– Europa Press/Contact/Benoit Doppagne
Le Premier ministre hongrois pointe du doigt le leader du Parti populaire européen, Manfred Weber, et sa « marraine » Von der Leyen
BUDAPEST, 14 février (DPA/EP) –
Le Premier ministre hongrois, Viktor Orbán, a qualifié l'opposition du parti Tisza, dirigé par le conservateur et favori des élections d'avril, Peter Magyar, de « création » de l'Union européenne et de l'Allemagne pour le vaincre aux urnes et en finir avec lui comme porte-drapeau de l'euroscepticisme.
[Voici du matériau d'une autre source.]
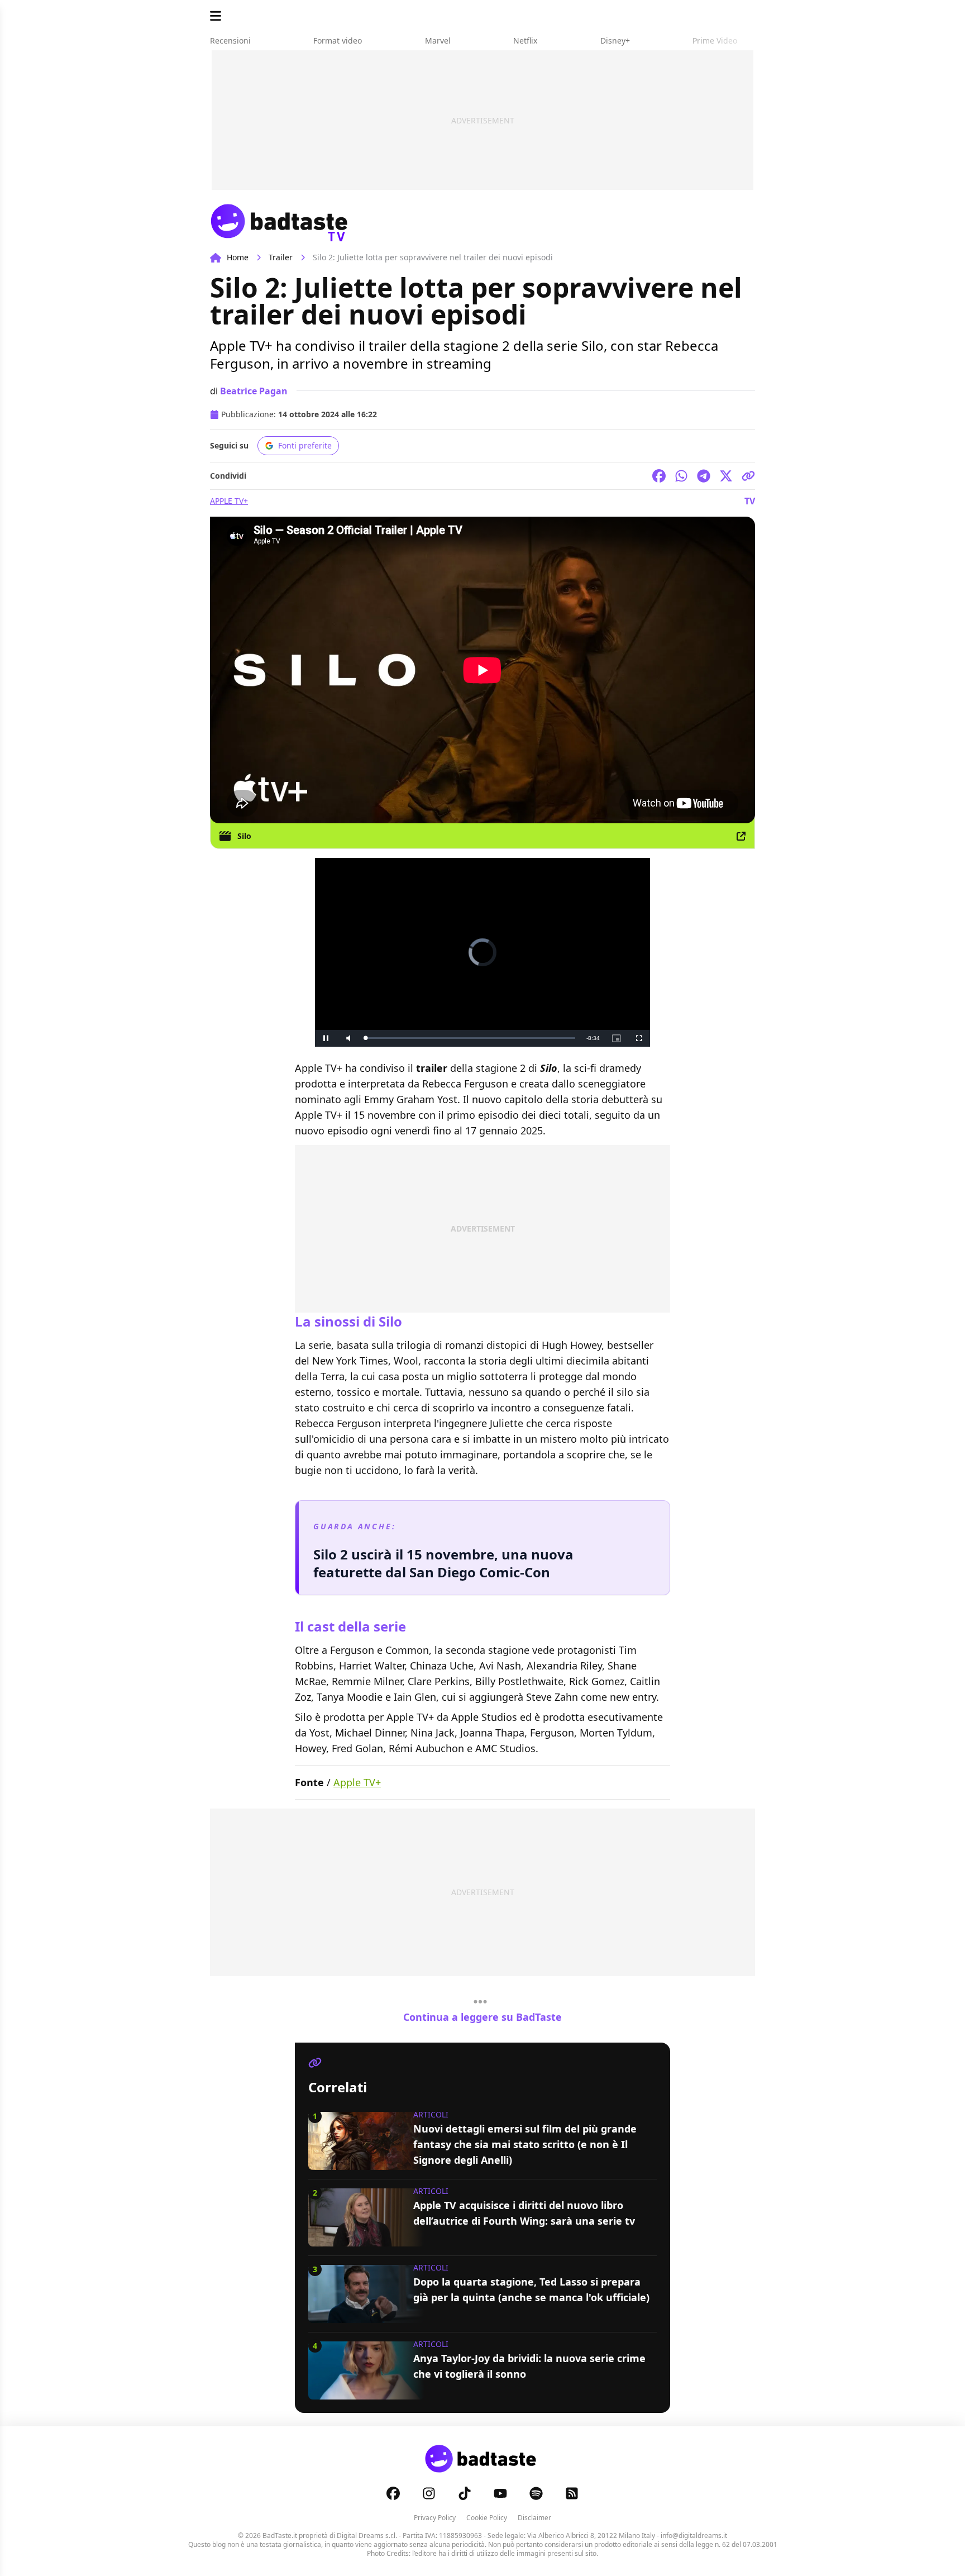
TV (749, 501)
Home (238, 257)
Dans son discours sur l'état de la nation ce samedi, Orbán a désigné les députés européens allemands et la présidente de la Commission européenne, Ursula von der Leyen, comme les principaux promoteurs de Tisza avant les prochaines élections du 12 avril.
Ce jour-là, et pour la première fois en 16 ans, Orbán sera confronté au plus grand défi de son mandat, compte tenu de l’écart dans les sondages que les Magyars ont actuellement sur lui. « Nous savions déjà que nos véritables adversaires ne sont pas les partis d'opposition hongrois. Nos véritables opposants sont leurs maîtres à Bruxelles », a déclaré Orbán à Budapest.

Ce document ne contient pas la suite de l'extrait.